Christchurch’s housing crisis

Kelly Pope

On Saturday 26th May, protesters gathered outside earthquake recovery minister Gerry Brownlee’s Ilam electorate office to draw attention to the housing crisis faced by many Canterbury residents. Occupy Christchurch activists involved in organising the action decided to hold the demonstration over the weekend, as electorate office staff could not give a time in the foreseeable future when Brownlee would be in his office to meet with residents regarding their concerns. This came as no surprise to protest organisers, as Brownlee had recently publicly denied the existence of a housing crisis in Christchurch. He has claimed that while individuals may be experiencing housing issues, there is no widespread or systemic problem with provision and availability of shelter in the city.

Illustrating that this is clearly not the case, protesters shared their own personal stories over the megaphone of homelessness, hosting displaced friends and family, and finding themselves unable to stay in their homes, not because of earthquake damage, but as a result of rent raises making accommodation unaffordable to families on low pay.

Approximately 80 people attended the demonstration which had a diverse turn-out and lively atmosphere despite the cold weather. Food Not Bombs attended with hot soup for all of those there, everyone present held signs or banners and spoke over the megaphone about their situation and concerns. A higher turnout could have been expected, however the time of the protest coincided with another rally to save the Christchurch cathedral.

For those present on the day, there appeared to be a noticeable class divide in Christchurch residents’ concerns for buildings and their prioritisation in the rebuild. The resources available to the cathedral rally organisers allowed the event to be widely advertised, with signs on street sides and at intersections in a number of affluent suburbs such as Fendalton and Cashmere. As a result, the demonstration was attended by a large number of people, though protest goers expressed disappointment regarding the tone of the event.

Recent large public protests such as the Save the Cathedral rally and the February protest calling for City Council CEO Tony Marryatt’s resignation have been impressive illustrations of peoples’ desire for greater democracy. However there is a sense of growing disillusionment over whether large, tightly controlled demonstrations organised in a top-down way can achieve this. Public engagement with the housing protest, and its openly radical demands, indicates that there is increasing support for progressive alternatives to the solutions proposed by both government and the organisers of mass demonstrations which have, by and large, focussed on the needs of property and business owners.

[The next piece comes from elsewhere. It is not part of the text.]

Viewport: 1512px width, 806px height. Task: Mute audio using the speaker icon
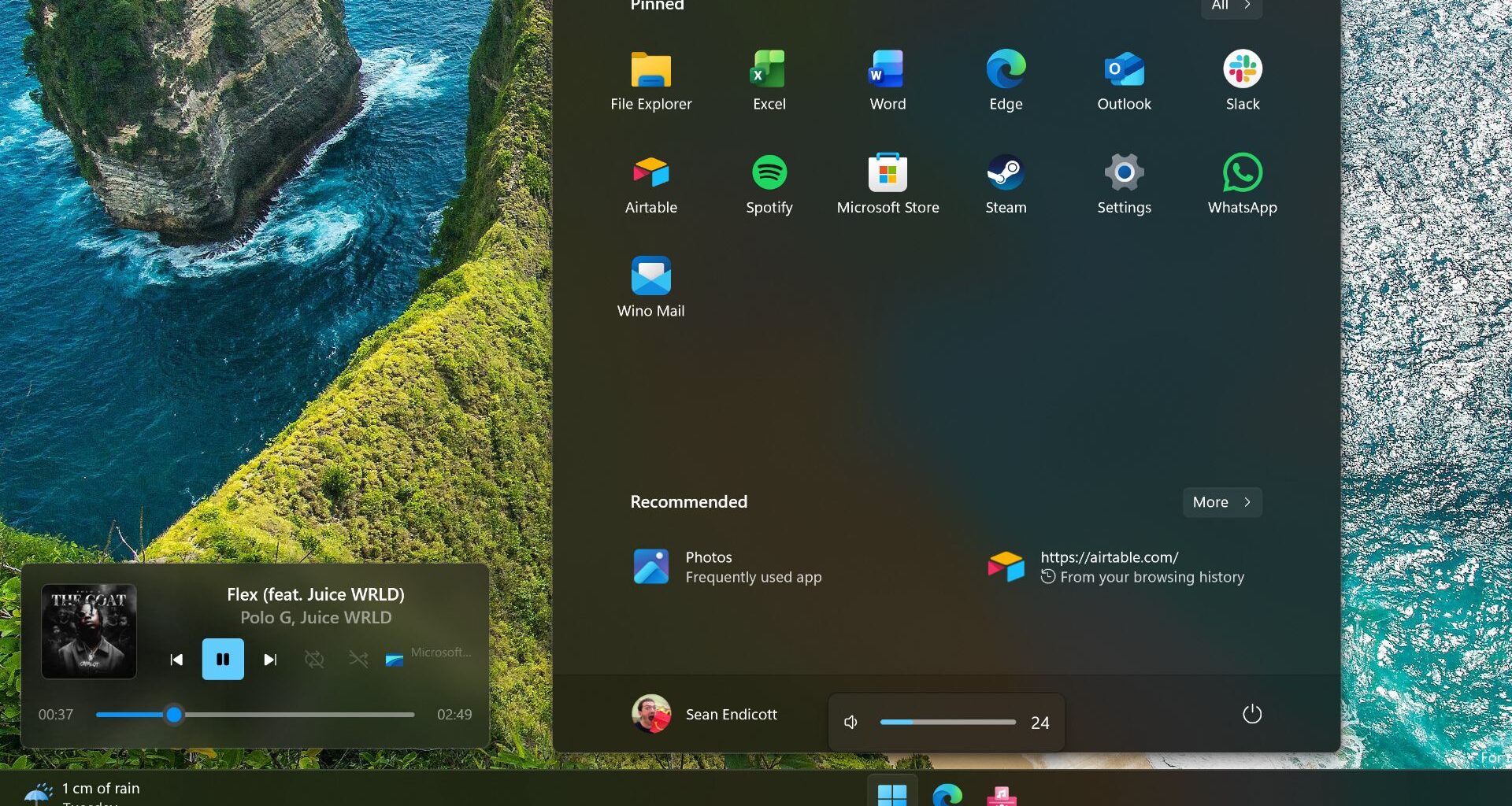click(x=851, y=722)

The conditions many people in Christchurch are now living in have created space for more radical critiques of the management of social issues in post-earthquake Christchurch. Media reports have highlighted the levels of homelessness in the city and large numbers of people are staying with friends or family, without any shelter, or living in their cars. Homes which are habitable but have sustained significant earthquake damage are also yet to be repaired while offices and businesses have been rebuilt, and the opportunistic rent increases of up to fifty per cent by agencies and private landlords have all impacted considerably, and disproportionately, on poor and working class communities. For people living in these situations, prioritising the rebuild of businesses and restoration of iconic buildings seems acutely out of touch with the reality faced by many people.

In response to the housing issues many Canterbury residents are facing, protesters at the housing demonstration demanded action which would actively reduce the burden on the worst off in society. These included more decent social housing, a sustainable rebuild, the organisation of housing according to need not profit, acknowledgement of the real levels of homelessness and displacement in the city, a rent freeze for all private and social housing, a living wage and affordable housing for all, no shock doctrine housing policy and a democratic process for peoples’ housing concerns to be heard.

Social housing was a significant concern for people present at the demonstration. One protester was quoted in The Press saying “we need housing for more than just the high priority cases. When someone is on a benefit paying half their income to a private landlord, welfare money is becoming a return on someone’s investment property, and that’s not how the welfare system should work. We need social housing for anyone receiving welfare, and also the huge number of people working reduced hours for low wages.”

Following an impromptu general assembly on Brownlee’s front lawn, the group decided to hold future action around the housing crisis. Ideas for demonstrations were focussed on direct action and included occupying Gerry Brownlee’s office, picketing rental agencies which have profited from unjustifiable rent increases, highlighting the absence of emergency housing for women in the city and organising drive in movie screenings of ‘Coming Home’, a documentary about community action around the housing crisis following hurricane Katrina, for people currently living in their cars.


  1. The rental market in Christchurch is pretty serious. Many rentals are short term. Plus repairs seem to have no urgency whatsoever to them. One friend told me that her kids will have left home before they have a home. She owned her home, insured it etc and is now virtually homeless.
    Another friend, over 90 years of age, has move three times since the February 2010 quake. Her home is wrecked, but she is now living in it. There is no alternative.